The workflow is called two-legged OAuth.
Twitter oAuth callbackUrl - localhost development
And that trouble is just for authentication. Once you have an access token for a user, you can act on his behalf from any device: a smartphone, a node in your cluster, your dev workstation etc.
x
i wonder how do desktop apps without any domain names use oauth? or is it not supposed to be used this way? if so what do i use? say for tumblr they have an authentication api so i will have to put the username and password in the url/query string?
i am thinking of using WPF/Adobe AIR. how does something like tweetdeck work?
I've been puzzled by the same question about lack of domain or app url, but it turns out redirection is not the only possible way to complete OAuth authentication process.
I.e., when webapp requests access it provides callback url: the one user will be redirected to when process is completed. That's how webapp know that everything's done.
But you can't redirect to application on user's machine. Thus, there's another way: upon successful authentication server presents special code to the user.

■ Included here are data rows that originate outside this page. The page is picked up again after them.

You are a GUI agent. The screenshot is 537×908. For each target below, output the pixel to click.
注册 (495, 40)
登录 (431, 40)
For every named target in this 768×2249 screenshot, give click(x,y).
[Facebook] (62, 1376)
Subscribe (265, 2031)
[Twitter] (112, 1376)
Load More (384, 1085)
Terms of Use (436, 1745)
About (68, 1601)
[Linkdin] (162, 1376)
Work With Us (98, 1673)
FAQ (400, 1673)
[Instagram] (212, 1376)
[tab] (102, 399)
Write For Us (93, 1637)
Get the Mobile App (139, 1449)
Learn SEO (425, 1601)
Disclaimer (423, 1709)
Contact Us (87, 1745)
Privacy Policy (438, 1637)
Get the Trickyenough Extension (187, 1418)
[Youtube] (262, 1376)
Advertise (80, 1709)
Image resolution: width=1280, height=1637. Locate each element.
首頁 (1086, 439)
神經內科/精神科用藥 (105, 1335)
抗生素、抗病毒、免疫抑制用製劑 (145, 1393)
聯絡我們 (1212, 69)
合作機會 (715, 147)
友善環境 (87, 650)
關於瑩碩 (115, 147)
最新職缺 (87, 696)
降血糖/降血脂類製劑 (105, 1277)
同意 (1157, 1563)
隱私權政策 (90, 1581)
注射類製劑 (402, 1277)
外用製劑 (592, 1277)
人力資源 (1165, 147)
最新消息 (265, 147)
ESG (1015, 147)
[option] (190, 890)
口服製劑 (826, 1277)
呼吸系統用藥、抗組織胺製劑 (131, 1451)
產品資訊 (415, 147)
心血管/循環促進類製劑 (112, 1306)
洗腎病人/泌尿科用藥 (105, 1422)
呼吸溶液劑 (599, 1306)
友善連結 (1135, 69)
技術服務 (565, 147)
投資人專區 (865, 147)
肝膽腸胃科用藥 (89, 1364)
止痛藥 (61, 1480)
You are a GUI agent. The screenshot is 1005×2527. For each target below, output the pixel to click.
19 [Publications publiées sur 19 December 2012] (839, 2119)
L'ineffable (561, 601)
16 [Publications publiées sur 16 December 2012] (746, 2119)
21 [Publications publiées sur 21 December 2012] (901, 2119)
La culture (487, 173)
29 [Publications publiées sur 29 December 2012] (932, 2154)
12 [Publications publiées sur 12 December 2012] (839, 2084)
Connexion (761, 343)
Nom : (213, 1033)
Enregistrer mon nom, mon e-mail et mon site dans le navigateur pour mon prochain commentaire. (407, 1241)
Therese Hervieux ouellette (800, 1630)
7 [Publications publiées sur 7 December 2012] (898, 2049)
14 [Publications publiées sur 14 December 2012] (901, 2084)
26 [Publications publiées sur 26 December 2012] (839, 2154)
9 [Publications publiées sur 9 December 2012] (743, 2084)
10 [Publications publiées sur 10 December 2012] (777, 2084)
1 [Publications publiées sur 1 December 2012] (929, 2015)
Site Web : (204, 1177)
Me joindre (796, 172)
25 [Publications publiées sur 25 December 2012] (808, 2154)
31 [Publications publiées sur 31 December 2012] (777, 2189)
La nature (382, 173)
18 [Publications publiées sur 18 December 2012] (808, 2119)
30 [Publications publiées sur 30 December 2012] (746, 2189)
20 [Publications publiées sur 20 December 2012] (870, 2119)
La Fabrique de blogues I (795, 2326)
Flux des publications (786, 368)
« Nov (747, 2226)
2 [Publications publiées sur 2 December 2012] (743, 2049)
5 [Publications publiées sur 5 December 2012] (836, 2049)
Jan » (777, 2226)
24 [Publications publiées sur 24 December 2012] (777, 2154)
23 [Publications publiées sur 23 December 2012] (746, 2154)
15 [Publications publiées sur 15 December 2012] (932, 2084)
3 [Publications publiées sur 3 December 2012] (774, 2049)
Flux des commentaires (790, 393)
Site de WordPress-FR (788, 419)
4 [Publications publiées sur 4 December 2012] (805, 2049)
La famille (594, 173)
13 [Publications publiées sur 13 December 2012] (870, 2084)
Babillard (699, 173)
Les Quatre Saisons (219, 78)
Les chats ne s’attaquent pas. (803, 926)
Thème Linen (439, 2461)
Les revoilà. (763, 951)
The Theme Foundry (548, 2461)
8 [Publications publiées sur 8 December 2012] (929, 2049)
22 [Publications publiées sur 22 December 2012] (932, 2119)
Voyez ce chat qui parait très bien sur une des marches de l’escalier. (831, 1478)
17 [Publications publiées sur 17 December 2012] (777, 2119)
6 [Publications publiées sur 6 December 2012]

Then user copies this code and provides it to application.
You can see both ways described in specification draft.
Also, here's an example of this authentication flow with twitter.
It looks like it may be possible, see googles docs on the subject:
https://developers.google.com/identity/protocols/oauth2/native-app
For a desktop app where a user needs to authenticate himself, you will usually want to use the Authorization code flow.
The approach goes roughly like this:
setup a temporary webserver that listens on the loopback interface
present the login page to the user (either in an embedded browser control or an external browser), with the URL of your temporary webserver as redirect_url
upon successful login, the user will be redirected to your temporary webserver and you can obtain the access code from the code query parameter
Using the access code, you can obtain a token and start making requests using it
Shutdown the temporary webserver
Please note that you will have to allow localhost as redirect URL in your identity provider, in ordrer for this approach to work.
For further details, please take a look at these sample apps from Google.
You should start by reading about getting started with OAuth. Eventually, even a desktop application will open a browser window to authenticate the user - TweetDeck and other Twitter clients do this, as you've probably noticed.
Tumblr, in your example, doesn't use OAuth but rather basic authentication that is being performed via simple HTTP web requests.
Twitter doesn't want users entering their credentials into your application. So at some point the desktop app will need to open a browser window through which Twitter can authenticate their users and return an access token representing the user. From that point the desktop app can use the access token to represent the user in all subsequent API calls to Twitter.
In a desktop environment you have another way to get the token, the browser open url itself.
the OAuth2 server will redirect the users browser to the Redirect URL with the token as a query parameter, so if you control the browser used, you can read the the token directly from the url that the user was redirected to.
Graphical libraries like GKT+ have integrated options to create mini browsers that the user can use to authenticate, and it automatically return the token to the app, but other options are possible, like reading Firefox url for example.